(Collected data entries)
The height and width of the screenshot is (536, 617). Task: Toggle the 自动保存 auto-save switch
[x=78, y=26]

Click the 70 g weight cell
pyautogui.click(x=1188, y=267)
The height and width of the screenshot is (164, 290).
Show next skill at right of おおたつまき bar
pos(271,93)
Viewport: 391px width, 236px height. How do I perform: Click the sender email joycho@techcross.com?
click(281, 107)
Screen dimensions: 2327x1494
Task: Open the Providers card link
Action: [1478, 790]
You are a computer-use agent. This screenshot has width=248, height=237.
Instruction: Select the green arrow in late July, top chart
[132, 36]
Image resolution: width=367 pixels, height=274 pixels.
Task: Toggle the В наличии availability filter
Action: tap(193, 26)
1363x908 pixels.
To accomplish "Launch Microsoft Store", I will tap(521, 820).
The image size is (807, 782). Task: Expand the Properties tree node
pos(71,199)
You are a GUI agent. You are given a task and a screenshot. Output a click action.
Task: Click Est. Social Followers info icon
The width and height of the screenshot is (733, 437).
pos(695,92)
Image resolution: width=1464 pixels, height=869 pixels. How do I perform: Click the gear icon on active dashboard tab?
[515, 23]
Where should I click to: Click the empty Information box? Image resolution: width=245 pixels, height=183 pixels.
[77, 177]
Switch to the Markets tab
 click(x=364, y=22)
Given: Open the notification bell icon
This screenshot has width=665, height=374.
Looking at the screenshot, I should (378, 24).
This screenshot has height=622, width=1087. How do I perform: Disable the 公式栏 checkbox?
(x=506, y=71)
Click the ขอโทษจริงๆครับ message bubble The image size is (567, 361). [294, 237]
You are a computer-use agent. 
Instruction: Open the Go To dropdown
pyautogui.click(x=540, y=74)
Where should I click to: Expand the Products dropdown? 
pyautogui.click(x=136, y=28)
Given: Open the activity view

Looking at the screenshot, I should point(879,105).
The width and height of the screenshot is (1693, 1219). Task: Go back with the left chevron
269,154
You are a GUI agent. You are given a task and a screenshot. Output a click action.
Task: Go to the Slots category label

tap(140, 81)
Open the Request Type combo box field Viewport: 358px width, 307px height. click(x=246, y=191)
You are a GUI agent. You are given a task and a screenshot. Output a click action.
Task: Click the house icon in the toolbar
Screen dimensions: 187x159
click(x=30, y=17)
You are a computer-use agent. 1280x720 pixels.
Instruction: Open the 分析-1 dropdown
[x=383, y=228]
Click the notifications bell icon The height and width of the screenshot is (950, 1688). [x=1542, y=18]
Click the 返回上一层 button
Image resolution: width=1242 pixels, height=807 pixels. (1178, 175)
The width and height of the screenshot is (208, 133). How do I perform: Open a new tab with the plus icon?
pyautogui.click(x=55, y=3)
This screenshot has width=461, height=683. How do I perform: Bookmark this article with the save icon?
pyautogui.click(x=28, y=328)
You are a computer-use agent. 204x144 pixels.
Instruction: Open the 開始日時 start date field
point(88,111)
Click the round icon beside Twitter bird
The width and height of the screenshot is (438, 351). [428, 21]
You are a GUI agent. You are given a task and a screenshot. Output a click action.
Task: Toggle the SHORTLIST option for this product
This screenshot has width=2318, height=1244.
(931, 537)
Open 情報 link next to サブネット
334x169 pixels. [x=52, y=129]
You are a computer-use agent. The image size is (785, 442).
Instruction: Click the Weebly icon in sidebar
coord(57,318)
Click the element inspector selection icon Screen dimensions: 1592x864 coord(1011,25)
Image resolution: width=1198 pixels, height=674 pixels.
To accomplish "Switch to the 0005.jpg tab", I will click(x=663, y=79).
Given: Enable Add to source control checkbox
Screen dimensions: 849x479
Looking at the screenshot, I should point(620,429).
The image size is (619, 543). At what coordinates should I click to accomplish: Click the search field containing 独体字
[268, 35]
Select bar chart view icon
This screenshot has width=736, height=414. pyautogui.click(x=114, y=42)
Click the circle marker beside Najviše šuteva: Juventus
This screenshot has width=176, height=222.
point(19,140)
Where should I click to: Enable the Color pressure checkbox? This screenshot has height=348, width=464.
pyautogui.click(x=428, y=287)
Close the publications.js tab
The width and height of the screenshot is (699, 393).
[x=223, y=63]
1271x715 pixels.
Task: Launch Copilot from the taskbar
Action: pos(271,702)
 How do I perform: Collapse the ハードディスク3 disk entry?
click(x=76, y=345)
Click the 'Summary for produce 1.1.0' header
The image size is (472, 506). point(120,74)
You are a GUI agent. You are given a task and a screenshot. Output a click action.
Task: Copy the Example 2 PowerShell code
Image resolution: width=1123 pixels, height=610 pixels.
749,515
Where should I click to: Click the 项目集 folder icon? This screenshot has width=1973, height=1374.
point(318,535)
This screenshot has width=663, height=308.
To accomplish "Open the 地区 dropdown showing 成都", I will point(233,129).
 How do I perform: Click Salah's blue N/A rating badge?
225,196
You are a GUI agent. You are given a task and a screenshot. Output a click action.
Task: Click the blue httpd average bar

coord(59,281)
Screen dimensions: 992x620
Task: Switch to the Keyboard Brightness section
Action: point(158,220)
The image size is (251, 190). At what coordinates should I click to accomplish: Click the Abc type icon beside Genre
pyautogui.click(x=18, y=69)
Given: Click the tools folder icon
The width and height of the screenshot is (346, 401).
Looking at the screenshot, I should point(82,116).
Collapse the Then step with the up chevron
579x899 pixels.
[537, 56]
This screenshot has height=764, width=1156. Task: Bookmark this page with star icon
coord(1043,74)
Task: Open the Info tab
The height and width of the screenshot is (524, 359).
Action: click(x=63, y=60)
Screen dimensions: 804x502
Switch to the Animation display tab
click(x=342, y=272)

PROBLEM TO SOLVE ▸
Can you reproduce all of the data above verbatim, line for line?

TASK SOLUTION ▸
The height and width of the screenshot is (536, 617). Task: Toggle the 自动保存 auto-save switch
[x=78, y=26]

Click the 70 g weight cell
pyautogui.click(x=1188, y=267)
The height and width of the screenshot is (164, 290).
Show next skill at right of おおたつまき bar
pos(271,93)
Viewport: 391px width, 236px height. How do I perform: Click the sender email joycho@techcross.com?
click(281, 107)
Screen dimensions: 2327x1494
Task: Open the Providers card link
Action: [1478, 790]
You are a computer-use agent. This screenshot has width=248, height=237.
Instruction: Select the green arrow in late July, top chart
[132, 36]
Image resolution: width=367 pixels, height=274 pixels.
Task: Toggle the В наличии availability filter
Action: tap(193, 26)
1363x908 pixels.
To accomplish "Launch Microsoft Store", I will tap(521, 820).
The image size is (807, 782). Task: Expand the Properties tree node
pos(71,199)
You are a GUI agent. You are given a task and a screenshot. Output a click action.
Task: Click Est. Social Followers info icon
The width and height of the screenshot is (733, 437).
pos(695,92)
Image resolution: width=1464 pixels, height=869 pixels. How do I perform: Click the gear icon on active dashboard tab?
[515, 23]
Where should I click to: Click the empty Information box? Image resolution: width=245 pixels, height=183 pixels.
[77, 177]
Switch to the Markets tab
 click(x=364, y=22)
Given: Open the notification bell icon
This screenshot has width=665, height=374.
Looking at the screenshot, I should (378, 24).
This screenshot has height=622, width=1087. How do I perform: Disable the 公式栏 checkbox?
(x=506, y=71)
Click the ขอโทษจริงๆครับ message bubble The image size is (567, 361). [294, 237]
You are a computer-use agent. 
Instruction: Open the Go To dropdown
pyautogui.click(x=540, y=74)
Where should I click to: Expand the Products dropdown? 
pyautogui.click(x=136, y=28)
Given: Open the activity view

Looking at the screenshot, I should point(879,105).
The width and height of the screenshot is (1693, 1219). Task: Go back with the left chevron
269,154
You are a GUI agent. You are given a task and a screenshot. Output a click action.
Task: Go to the Slots category label

tap(140, 81)
Open the Request Type combo box field Viewport: 358px width, 307px height. click(x=246, y=191)
You are a GUI agent. You are given a task and a screenshot. Output a click action.
Task: Click the house icon in the toolbar
Screen dimensions: 187x159
click(x=30, y=17)
You are a computer-use agent. 1280x720 pixels.
Instruction: Open the 分析-1 dropdown
[x=383, y=228]
Click the notifications bell icon The height and width of the screenshot is (950, 1688). [x=1542, y=18]
Click the 返回上一层 button
Image resolution: width=1242 pixels, height=807 pixels. (1178, 175)
The width and height of the screenshot is (208, 133). How do I perform: Open a new tab with the plus icon?
pyautogui.click(x=55, y=3)
This screenshot has width=461, height=683. How do I perform: Bookmark this article with the save icon?
pyautogui.click(x=28, y=328)
You are a computer-use agent. 204x144 pixels.
Instruction: Open the 開始日時 start date field
point(88,111)
Click the round icon beside Twitter bird
The width and height of the screenshot is (438, 351). [428, 21]
You are a GUI agent. You are given a task and a screenshot. Output a click action.
Task: Toggle the SHORTLIST option for this product
This screenshot has width=2318, height=1244.
(931, 537)
Open 情報 link next to サブネット
334x169 pixels. [x=52, y=129]
You are a computer-use agent. The image size is (785, 442).
Instruction: Click the Weebly icon in sidebar
coord(57,318)
Click the element inspector selection icon Screen dimensions: 1592x864 coord(1011,25)
Image resolution: width=1198 pixels, height=674 pixels.
To accomplish "Switch to the 0005.jpg tab", I will click(x=663, y=79).
Given: Enable Add to source control checkbox
Screen dimensions: 849x479
Looking at the screenshot, I should point(620,429).
The image size is (619, 543). At what coordinates should I click to accomplish: Click the search field containing 独体字
[268, 35]
Select bar chart view icon
This screenshot has width=736, height=414. pyautogui.click(x=114, y=42)
Click the circle marker beside Najviše šuteva: Juventus
This screenshot has width=176, height=222.
point(19,140)
Where should I click to: Enable the Color pressure checkbox? This screenshot has height=348, width=464.
pyautogui.click(x=428, y=287)
Close the publications.js tab
The width and height of the screenshot is (699, 393).
[x=223, y=63]
1271x715 pixels.
Task: Launch Copilot from the taskbar
Action: pos(271,702)
 How do I perform: Collapse the ハードディスク3 disk entry?
click(x=76, y=345)
Click the 'Summary for produce 1.1.0' header
The image size is (472, 506). point(120,74)
You are a GUI agent. You are given a task and a screenshot. Output a click action.
Task: Copy the Example 2 PowerShell code
Image resolution: width=1123 pixels, height=610 pixels.
749,515
Where should I click to: Click the 项目集 folder icon? This screenshot has width=1973, height=1374.
point(318,535)
This screenshot has width=663, height=308.
To accomplish "Open the 地区 dropdown showing 成都", I will point(233,129).
 How do I perform: Click Salah's blue N/A rating badge?
225,196
You are a GUI agent. You are given a task and a screenshot. Output a click action.
Task: Click the blue httpd average bar

coord(59,281)
Screen dimensions: 992x620
Task: Switch to the Keyboard Brightness section
Action: point(158,220)
The image size is (251, 190). At what coordinates should I click to accomplish: Click the Abc type icon beside Genre
pyautogui.click(x=18, y=69)
Given: Click the tools folder icon
The width and height of the screenshot is (346, 401).
Looking at the screenshot, I should point(82,116).
Collapse the Then step with the up chevron
579x899 pixels.
[537, 56]
This screenshot has height=764, width=1156. Task: Bookmark this page with star icon
coord(1043,74)
Task: Open the Info tab
The height and width of the screenshot is (524, 359).
Action: click(x=63, y=60)
Screen dimensions: 804x502
Switch to the Animation display tab
click(x=342, y=272)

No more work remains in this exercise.